If you plan to go here or anywhere on the east coast in general, a note on dock safety: Notice the long poles around the docks (the poles that are not sailboat masts),these are mooring points for the docks. The reason they are so tall is because of the tide. Depending on the position in the tide cycle those poles will go from barely visible to 20 to 30 feet tall. This means the tide varies the depth of the water in this location 20 to 30 feet. Each dock has a “gangplank” which extends from the fixed dock to the floating dock. The angle of these gangplanks can be anything from level to about 45 degrees. Many of these gangplanks are made out of aluminum with anti-slip tape affixed across them at intervals. I can tell you from personal experience that they are slippery. Be careful, because it is a long way to the deck if you fall and the water is very cold. Use both hands on the railings.
Boothbay, Maine
Boothbay is another touristy town in Maine. In this case it caught my attention as a kid with something that would become somewhat of a passion for me – the steam train. When I was 6 or 7 years old my father made the mistake of taking me to the Boothbay Railway Village. The Railway Village is an area where they have taken restored narrow gauge steam engines and built a village and loop of rails complete with a small tunnel and train station. Long story short, you could ride on the train and as a 6 or 7 year old I was immediately and completely obsessed. I bugged my dad every day to go back to that wonderful place and I blame this for my love of trains to this day. If you decide to visit and want to see the steam engine in use, give them a call and verify the schedule – because steam engines require licensed boiler operators to run, they can’t always run it and sometimes run the diesel engine they have instead. Bring your kids, maybe one of them will be come obsessed like me.

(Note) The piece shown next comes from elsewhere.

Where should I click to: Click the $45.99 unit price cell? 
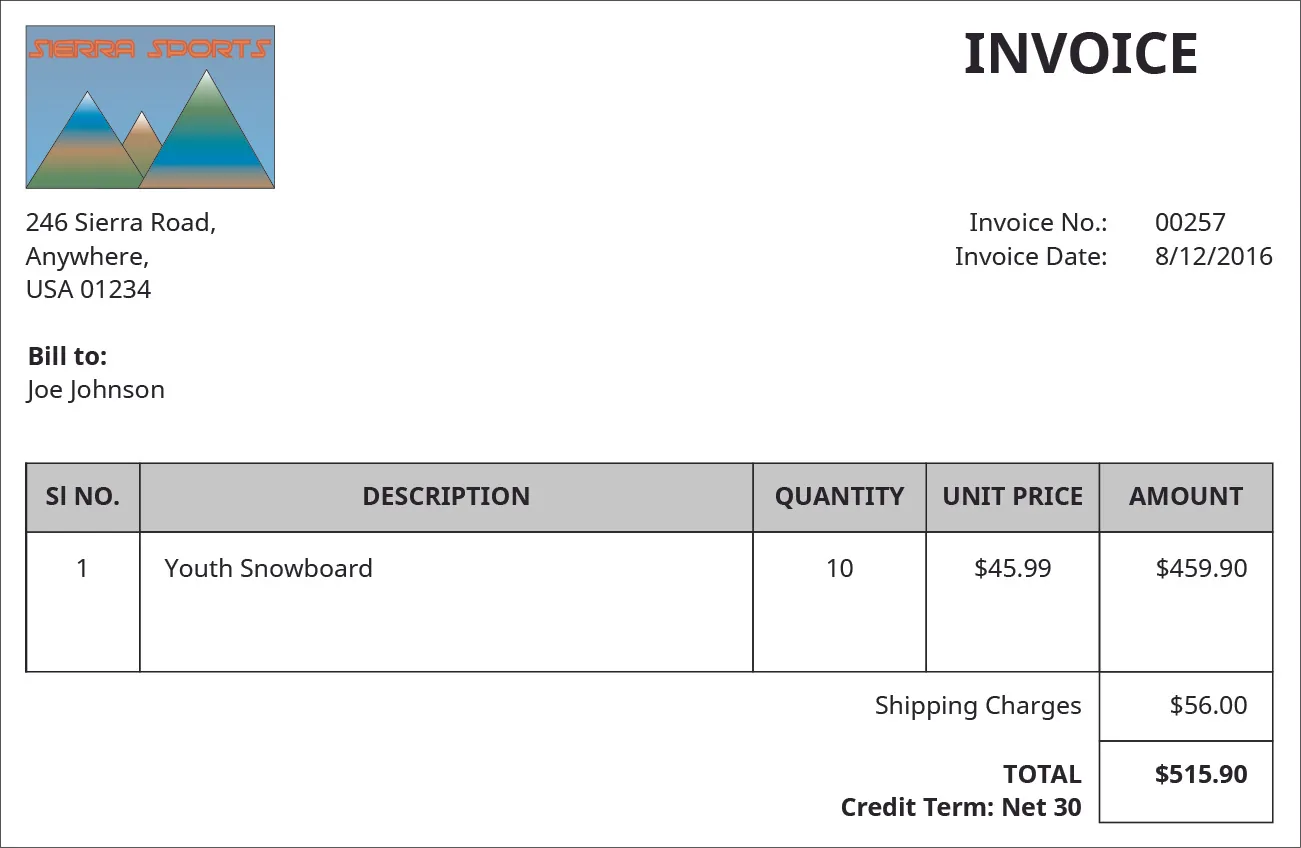coord(1013,568)
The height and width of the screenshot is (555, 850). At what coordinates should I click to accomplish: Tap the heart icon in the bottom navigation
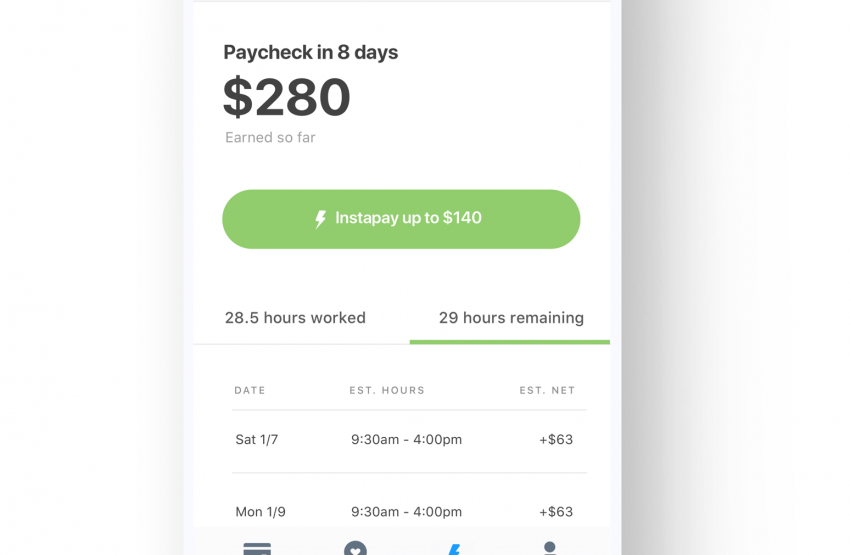(x=355, y=548)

By the way these are not toy trains, they are real trains that were used to haul people and goods around Maine. Starting around the 1870’s Maine built narrow gauge railways through the rural portions of Maine to save some money. These trains were lighter than the US Standard Trains and ran on smaller rails. The rails were spaced 2 feet apart compared to the US Standard of 4 ft 8.5 inches. Eventually they had 200 miles of track around Maine. Unfortunately, because of the difference in track size they couldn’t interconnect with the rest of the countries railways and round about the 1940’s they stopped running. Since then the Boothbay Railway Village was built to preserve the history of the Maine Narrow Gauge Railroad.
Squirrel Point Light
Squirrel Point Light is one of many navigational aides on the Kennebec River. Holly and I found this one in a book on lighthouses and we decided to try to find it. After a fairly long drive – the Maine coast is basically a bunch of long peninsulas, most of which are 10-20 miles long – we did find a parking area for it. Because our book listed access to the light as a difficult hike, we left our big cameras in the car and hiked in with just a cell phone camera. After about 30 minutes of hiking we came upon the light house site, which was under restoration. The restoration group had set up a table with information and we had a nice chat with the folks working there. We gave them a donation wandered around the site for awhile exploring and then decided to see if there was a place we could spot the light from across the river. An hour later (30 minutes of hiking, 30 minutes of driving up one peninsula and down another) we found a little turnout on the side of the road that was close enough to do some distance shooting of the light across the Kennebec River and took a few photos.
Squirrel Point is a very interesting light if you are up for a bit of a hike. We’ve been following the progress of the restoration group at www.squirrelpoint.org and they are slowly nearing completion. Next time we go to Maine we hope to go back and bring real cameras and maybe a drone.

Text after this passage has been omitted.